Beijing must choose between new stimulus and structural reform

The Shanghai Stock Exchange Composite Index has fallen roughly 21% since the start of 2018, sitting at 2,606.23 after Thursday's close. (Photo by Noriyuki Doi)

TOKYO -- Chinese shares have endured a yearslong struggle that resembles the fate suffered by Tokyo stocks in the decade or so after Japan's real estate bubble burst, leaving Beijing to combat what one expert calls "the kiss of debt."

Ruchir Sharma at Morgan Stanley Investment Management used the phrase to describe the problem created for countries by the pile of corporate debt amassed after a bubble bursts.

The bubble for China popped after the Shanghai Stock Exchange Composite Index achieved its peak figure for a month-end closing 11 years ago, in October 2007.

The Shanghai index also has fallen roughly 21% since the start of 2018, sitting at 2,606.24 after Thursday's close.
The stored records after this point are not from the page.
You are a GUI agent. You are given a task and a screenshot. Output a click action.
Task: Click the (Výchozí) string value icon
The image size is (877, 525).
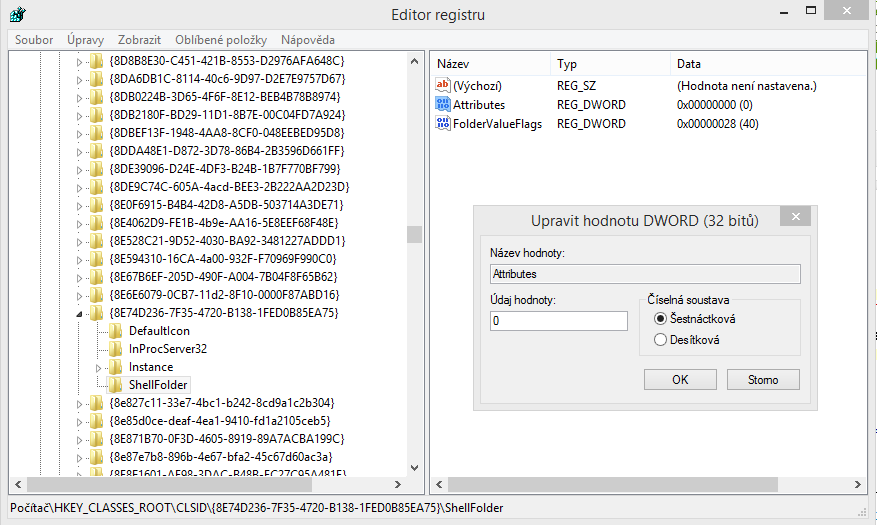click(x=444, y=86)
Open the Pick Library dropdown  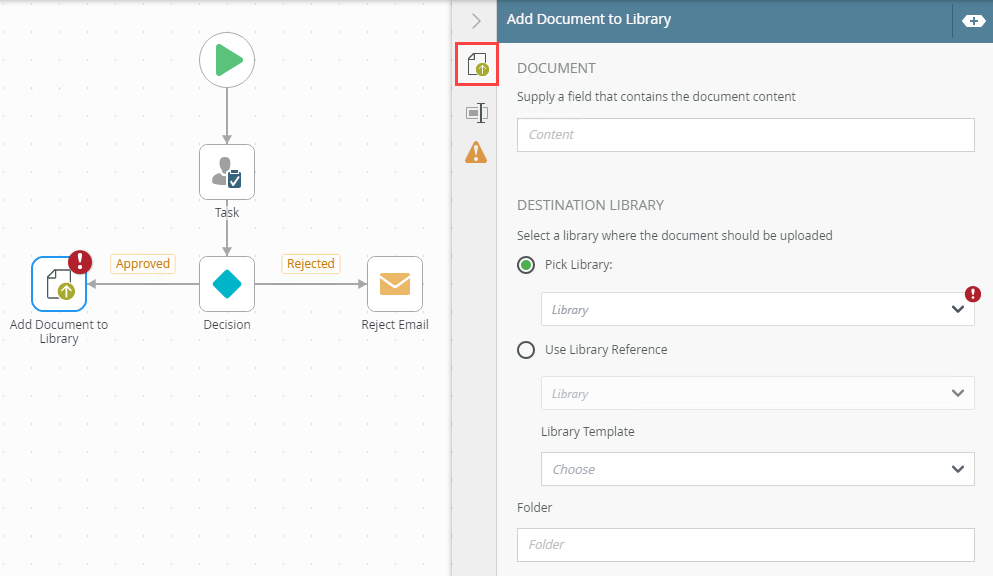pyautogui.click(x=757, y=309)
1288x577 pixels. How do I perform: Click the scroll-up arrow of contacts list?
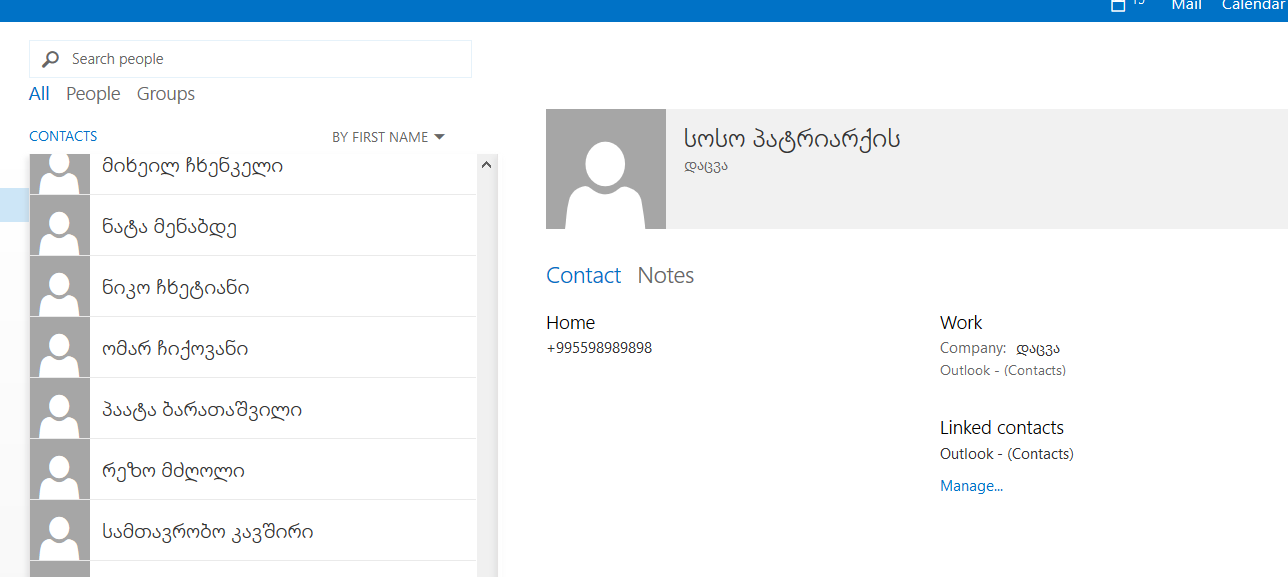point(487,165)
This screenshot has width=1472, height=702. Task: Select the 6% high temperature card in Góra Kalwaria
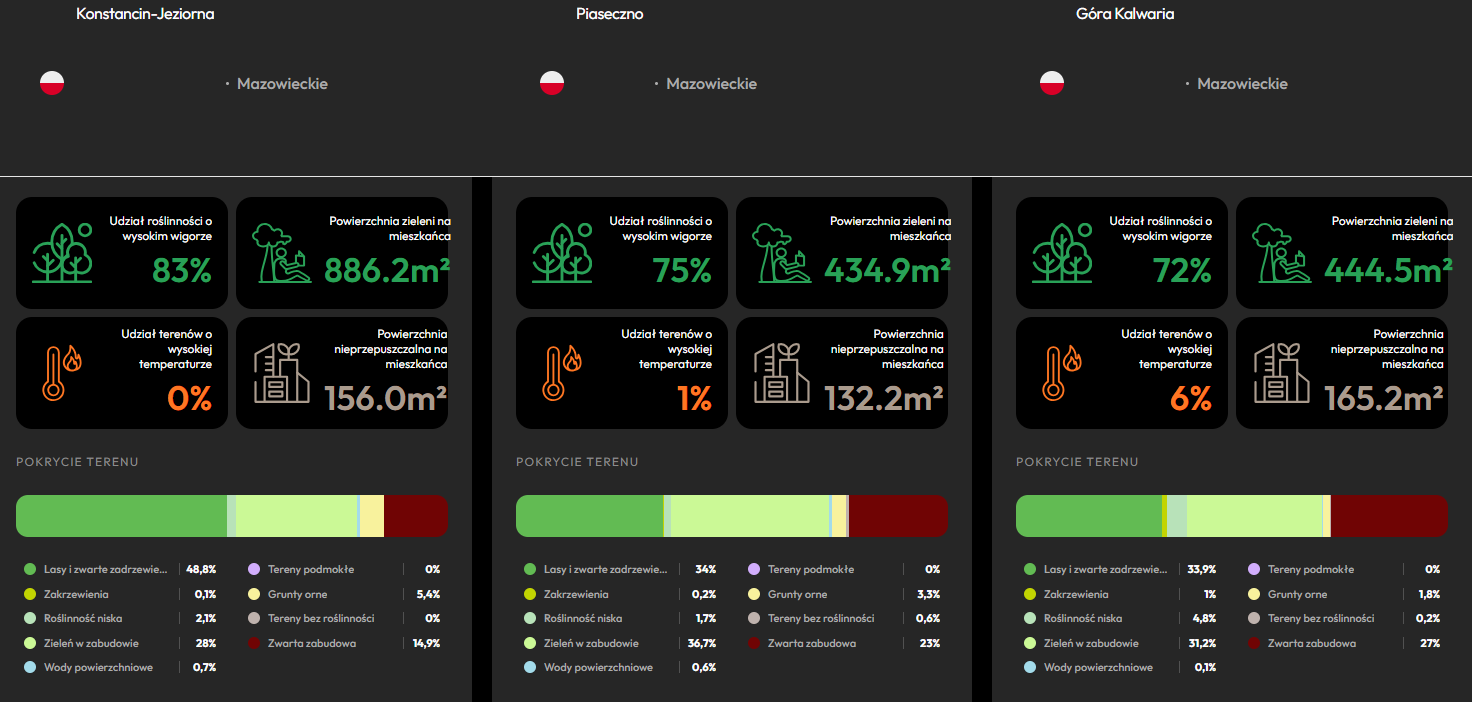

Tomo Kinoshita at Nomura Securities attributes this Chinese correction to Beijing's trade war with Washington and the country's slowdown in domestic infrastructure spending.

Similarly, the bursting of the tech bubble sent Tokyo shares plummeting in early 2001, about 11 years after the Nikkei Stock Average reached its high in December 1989. Banks were incurring heavy paper losses on their shareholdings, spurring panic about Japan's financial system.

Though China has avoided that particular issue, the picture takes on a familiar look if investors are leaving the Chinese market because they have given up on Beijing's fiscal and monetary measures amid excessive debt.

Last autumn, Beijing ordered businesses and regional governments to slash debt. Investments in facilities and other fixed assets began slowing this summer, sinking shares of infrastructure companies.

The downward spiral triggered by a market decline also sounds analogous. The decline has squeezed many companies that obtained credit using their shares as collateral, as they need to provide additional collateral while also cutting debt.

When stocks slid last month, Chinese authorities managed to hit the brakes by tapping the "verbal intervention" tool of showing support for these ailing companies. In 2001, Japan stepped in to keep banks from unloading stocks on the market all at once with the creation of the Banks' Shareholdings Purchase Corp.

China's debt problem began with its 4 trillion yuan ($574 billion) stimulus package in 2008. The program drove businesses to increase loans. Corporate debt, which equaled 97% of gross domestic product as of the end of 2007, surged to 164% by the end of March 2018.

Japanese consumers were hurt by the bursting of the housing and land bubble. China faces a different problem: the massive expansion of risky shadow banking.

"This is a serious issue," one economist said while showing this reporter a photo of a mob of angry investors. After peer-to-peer online lending sprawled rapidly in China, lending platforms increasingly defaulted or closed, driving investors to demand their money.

Naoto Saito at Daiwa Institute of Research worries about the availability of wealth management products. "Heightened oversight is reducing liquidity, and this is leading to a market downturn," he said.

Amid the ongoing trade war, the big question is whether Communist Party leaders will choose economic stimulus again or pursue structural reform, Kota Hirayama at SMBC Nikko Securities said.

During Japan's struggles, the market initially sank further after the government of then-Prime Minister Junichiro Koizumi pursued structural reform, but Japanese stocks eventually started heading north once again.